▸ **Task statement**
Reproduce every line of the listing below verbatim, omitting the pictures.
--- Start Input rows ---
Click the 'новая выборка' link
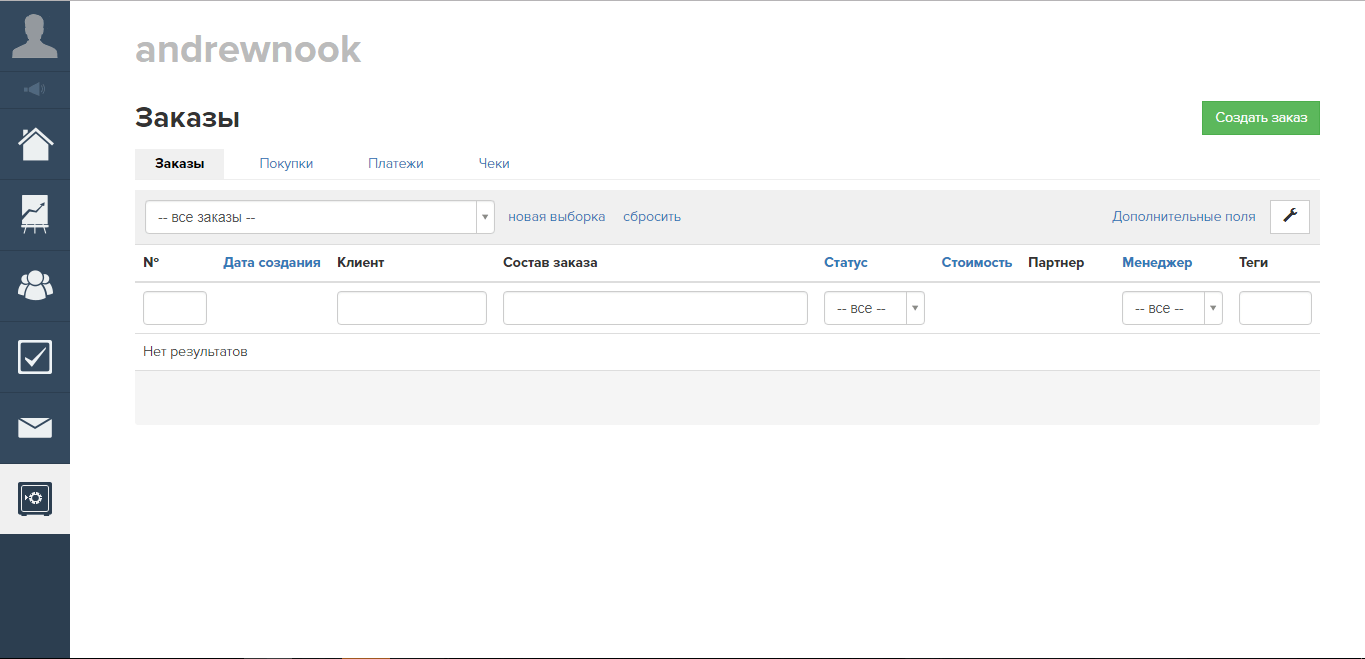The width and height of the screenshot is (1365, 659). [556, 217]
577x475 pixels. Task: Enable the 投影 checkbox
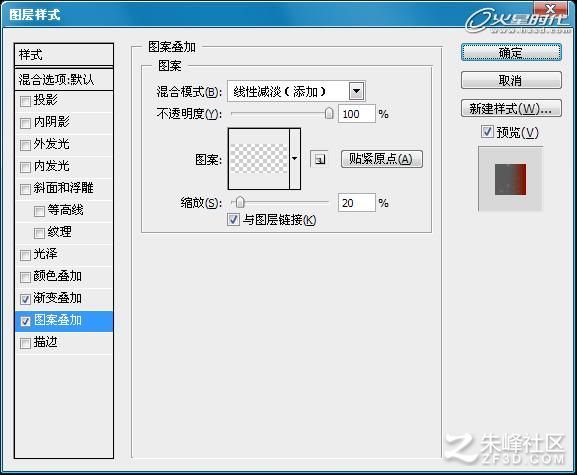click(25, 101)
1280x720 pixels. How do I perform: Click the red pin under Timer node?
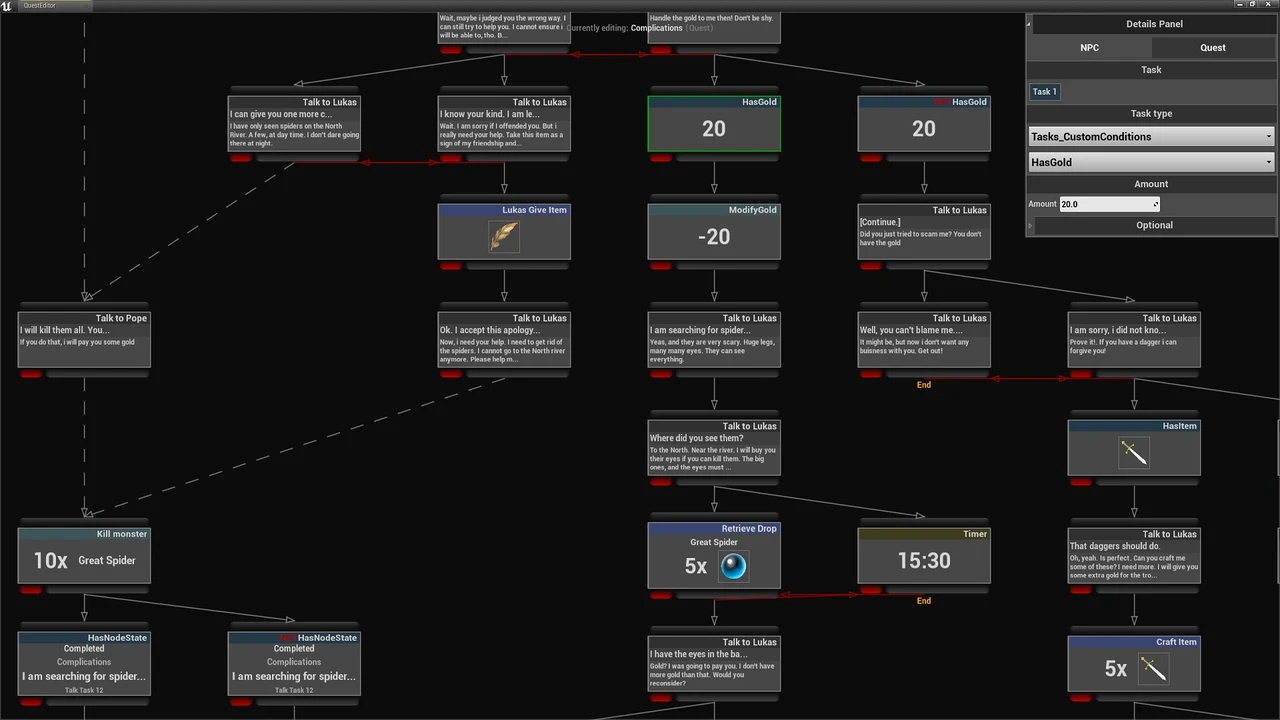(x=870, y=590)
--- End Input rows ---
▸ **Response to the exercise**
Click the 'новая выборка' link
The width and height of the screenshot is (1365, 659). [556, 217]
577x475 pixels. Task: Enable the 投影 checkbox
click(25, 101)
1280x720 pixels. How do I perform: Click the red pin under Timer node?
(x=870, y=590)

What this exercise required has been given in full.